GOAL 1: From the forum thread on the SVA intersect operator, write out the passage from "Now with goto" to "read_cmpl [-> 2]?".
GOAL 2: In the forum thread on the SVA intersect operator, what does the book say formal verification tools generate once they eliminate the intersect operator?

Question on the Intersect operator of SVA sequences

Hi,
I need to write an assertion for following problem:

1. Each transaction is delimited by sop and eop and should contain exactly two read and three write requests with following characteristics:

• There should be exactly two read requests issued before time t.
• There should be exactly three write requests issued before time t.
• At clock tick t, first occurrence of eop should happen

This can be written using intersect operator as follows :

assert property (sop |-> read [=2] intersect write [=3] intersect eop [-> 1]);

Now I have read in one of the books on SVA that All the formal verification tools internally eliminate the intersect operator. So can this logic be implemented without using intersect operator? What will be the property expression in that case?

rgs,
-sunil

In reply to puranik.sunil@tcs.com:

You can use the within operator; however, if the within is handled like the intersect because, per 1800

The construct seq1 within seq2 is an abbreviation for the following: 
(1[*0:$] ##1 seq1 ##1 1[*0:$]) intersect seq2

When you say formal verification tools internally eliminate the intersect operator, do you mean that they internally convert it to something else, or is it illegal?
I’ll ask this question to one of my colleague who is an expert on formal verification, and I’ll get back to you.
Ben Cohen
http://www.systemverilog.us/ ben@systemverilog.us

• SVA Handbook 4th Edition, 2016 ISBN 978-1518681448
  // For 10% discount, use code 45KJT5GN @ https://www.createspace.com/5810350
• A Pragmatic Approach to VMM Adoption 2006 ISBN 0-9705394-9-5
• Using PSL/SUGAR for Formal and Dynamic Verification 2nd Edition, 2004, ISBN 0-9705394-6-0
• Real Chip Design and Verification Using Verilog and VHDL, 2002 isbn 0-9705394-2-8
• Component Design by Example ", 2001 ISBN 0-9705394-0-1
• VHDL Coding Styles and Methodologies, 2nd Edition, 1999 ISBN 0-7923-8474-1
• VHDL Answers to Frequently Asked Questions, 2nd Edition ISBN 0-7923-8115

Hi Ben,

the book says the FV tools in their internal implementation eliminate the intersect operator and generate all the possible combinations of events. One of the exercises given in the book is as follows :

1. Write the following property without Intersect operator:

a1: assert property ( 
command |-> write_cmpl [-> 1] intersect read_cmpl [-> 2]);

Now with goto repetition operator, at the last clock tick one read_cmpl and one write_cmpl (the only one) should happen at the same time. (read_cmpl && write_cmpl). Considering all combinations of remaining events, (one read_cmpl, !read_cmpl, !write_cmpl), we need to consider all following possibilities.

1. read_cmpl && !write_cmpl followed by some indefinite number ([*0:$]) of !read_cmpl && !write_cmpl followed by read_cmpl && write_cmpl;

or

2. indefinite number of times ([*0:])!write_cmpl&& !read_cmpl, followed by read_cmpl && !write_cmpl followed by indefinite number of times ([*0:])!write_cmpl&& !read_cmpl, followed by read_cmpl && write_cmpl;

If we combine sequence 1 and 2 above using OR operator shall we get the logic described in property a1 that is - write_cmpl [-> 1] intersect read_cmpl [-> 2]?

SUPPLIED DATA:

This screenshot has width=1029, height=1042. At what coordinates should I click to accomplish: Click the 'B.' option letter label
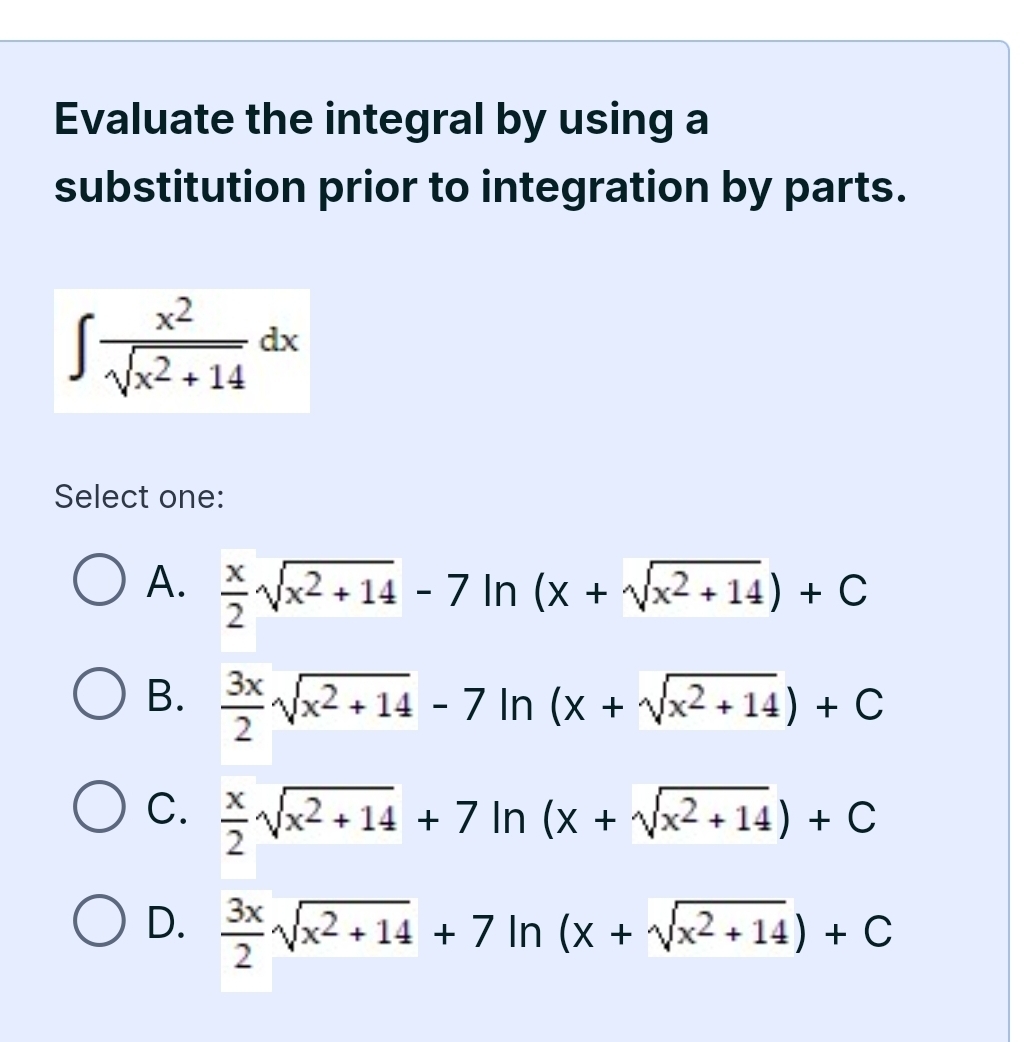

EXERCISE ANSWER 1:
Now with goto repetition operator, at the last clock tick one read_cmpl and one write_cmpl (the only one) should happen at the same time. (read_cmpl && write_cmpl). Considering all combinations of remaining events, (one read_cmpl, !read_cmpl, !write_cmpl), we need to consider all following possibilities.

1. read_cmpl && !write_cmpl followed by some indefinite number ([*0:$]) of !read_cmpl && !write_cmpl followed by read_cmpl && write_cmpl;

or

2. indefinite number of times ([*0:])!write_cmpl&& !read_cmpl, followed by read_cmpl && !write_cmpl followed by indefinite number of times ([*0:])!write_cmpl&& !read_cmpl, followed by read_cmpl && write_cmpl;

If we combine sequence 1 and 2 above using OR operator shall we get the logic described in property a1 that is - write_cmpl [-> 1] intersect read_cmpl [-> 2]?

EXERCISE ANSWER 2: All the possible combinations of events.